ICO requested permission to operate feeder links and tracking, telemetry and control (TT&C) functions for the GSO MSS system using Ka-band frequencies. ICO also asked for a waiver of FCC rules to allow use of C-band frequencies for TT&C during the transfer orbit and in the event of spacecraft emergencies. For additional information on the ICO application, see FCC Report SAT-00269.

The FCC granted a request by Globalstar to reconfigure the constellation of its in-service Globalstar satellites as a 40-satellite Walker array at the previously authorized orbital altitude of 1414 km. Intelsat LLC was allowed to immediately begin drifting its INTELSAT 605 satellite from 77 degrees WL to 174 degrees EL. For more information on these and other satellite applications granted, see FCC Report SAT-00270.

Columbia Communications was allowed to make certain technical changes to its C-band replacement satellite at 37.5 degrees WL. The FCC deferred action on a request by Columbia to switch the milestone schedule of its 37.5 degrees WL authorization with the schedule for its authorization at 47 degrees WL. These actions "allow Columbia the flexibility to implement its business plans without impairing service to its customers" according to the FCC. The technical changes include combining two North American beams and two South American beams into single beams for North American and South America. Columbia also changed the switching and transponder arrangements to allow for full frequency reuse on all beams. AMC-12 at 37.5 degrees will utilize 72 C-Band transponders, each with 36 MHz of bandwidth, and three coverage area beams, one for North America, one for South America and one for Europe and Africa.

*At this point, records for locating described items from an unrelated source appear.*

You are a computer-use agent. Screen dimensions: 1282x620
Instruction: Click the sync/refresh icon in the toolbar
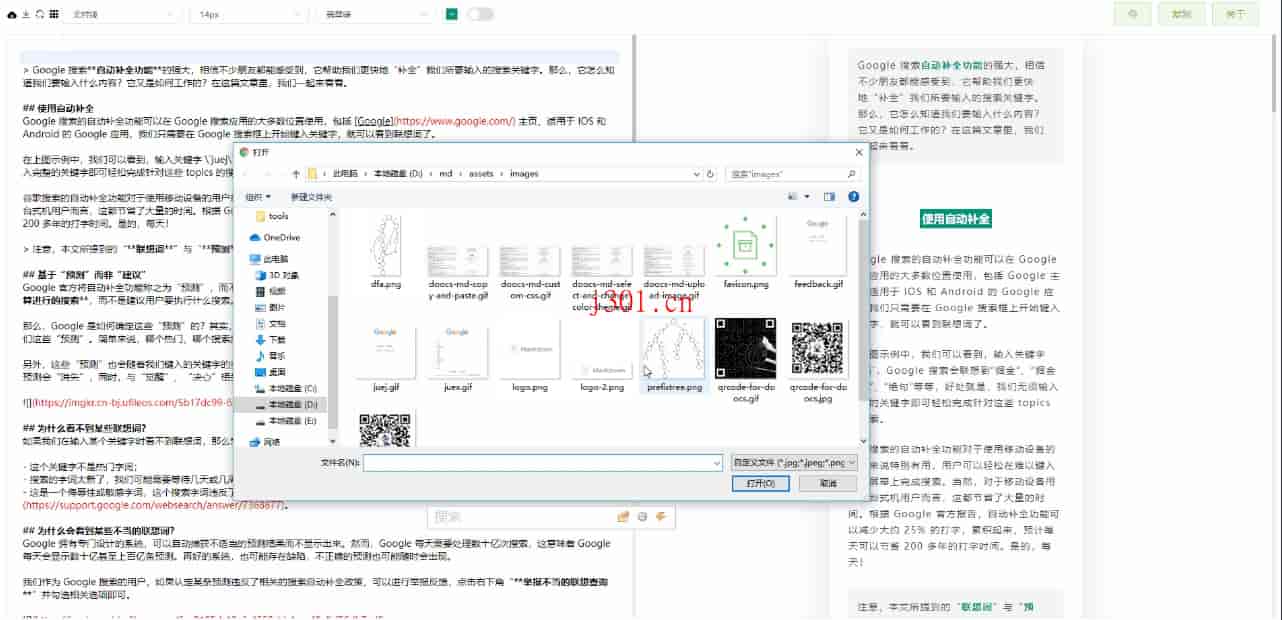coord(38,14)
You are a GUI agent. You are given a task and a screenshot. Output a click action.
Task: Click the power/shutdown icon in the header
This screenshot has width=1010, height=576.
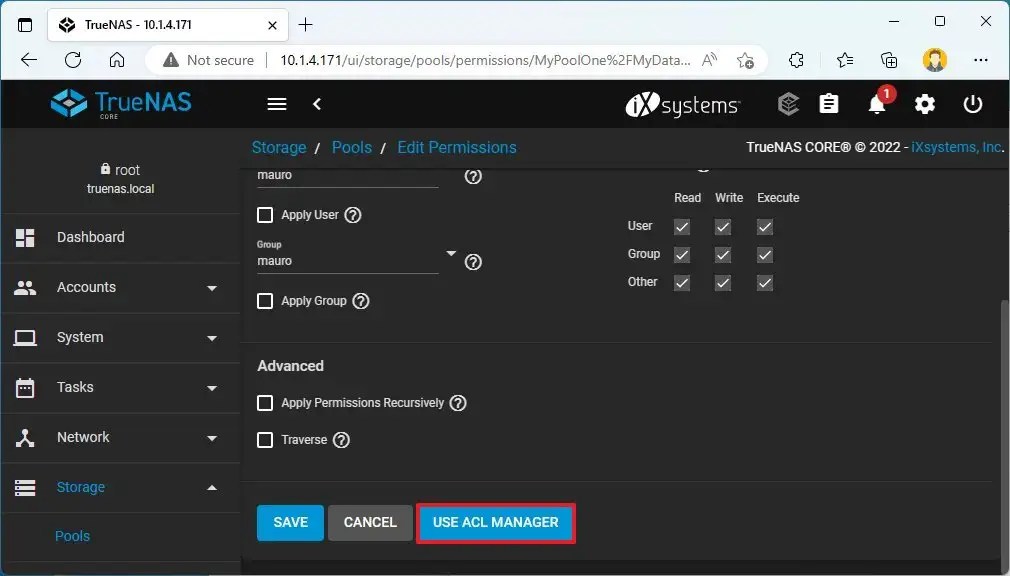pyautogui.click(x=972, y=104)
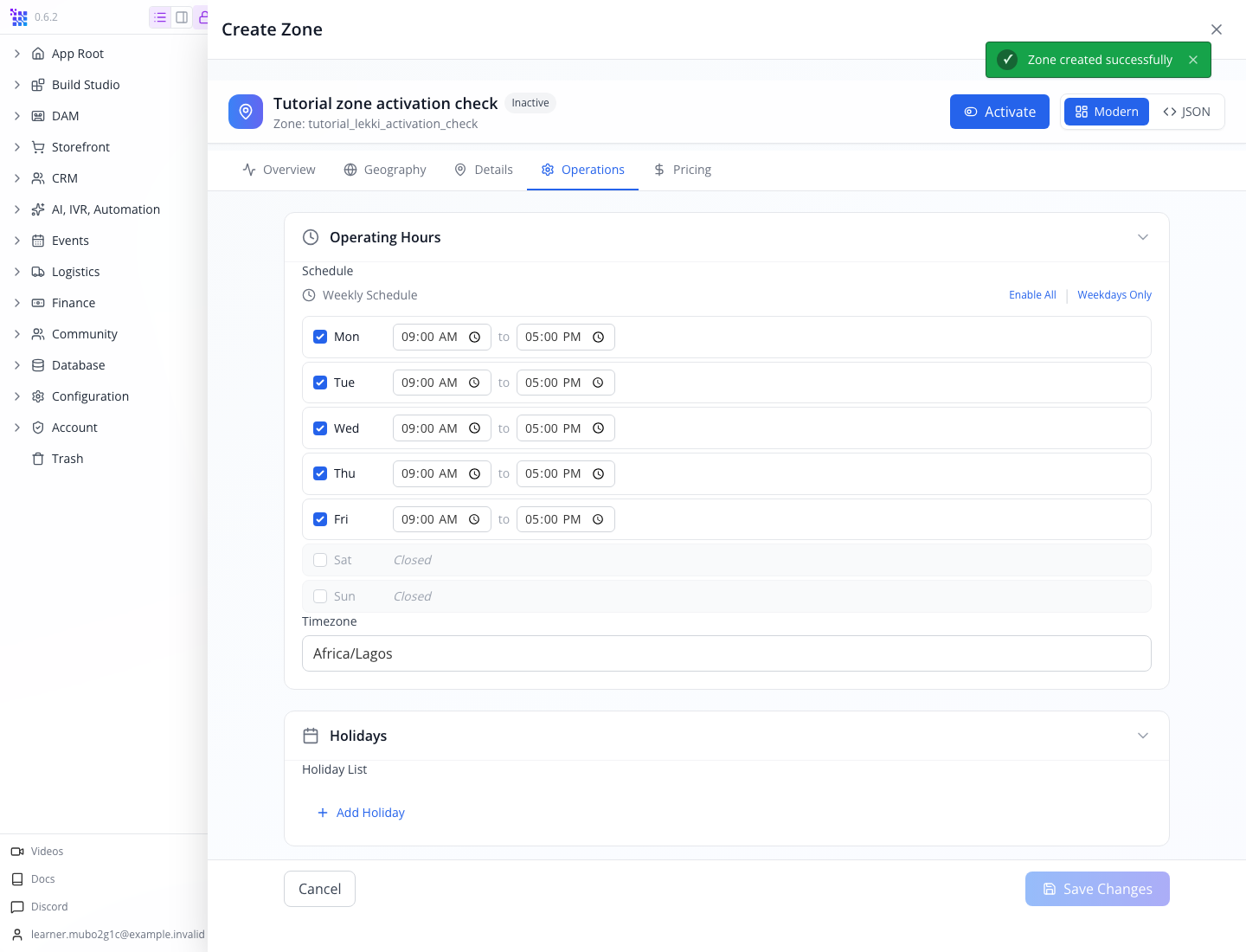The image size is (1246, 952).
Task: Switch to the Geography tab
Action: click(385, 170)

The FCC Order and Authorization allowing the changes provides more detail on the technical changes. It also rejects an argument by New Skies that the FCC condition the grant on Columbia completing coordination of AMC-12 with New Skies NSS-806 C-band satellite.

"The Commission found that several of New Skies' satellites, including NSS-806, did not comply with all of the Commission's technical rules. Nevertheless, because there were no U.S.-licensed satellites operating two degrees away from NSS-806 at the time, the Commission granted New Skies conditional waivers of the technical rules NSS-806 did not meet. The condition provided that earth stations operating with NSS-806 must do so on a non-harmful interference basis with respect to any future adjacent two-degree spacing compliant satellite authorized to serve the Unites States in the event that New Skies and the adjacent satellite operator could not, in good faith, reach a coordination agreement," according to the Order.

The FCC authorized Columbia to continue to operate the Satcom C-1 satellite at 37.5 degrees WL until AMC-12 is launched and brought into operation.

For additional information, see the FCC Order and Authorization DA 05-244.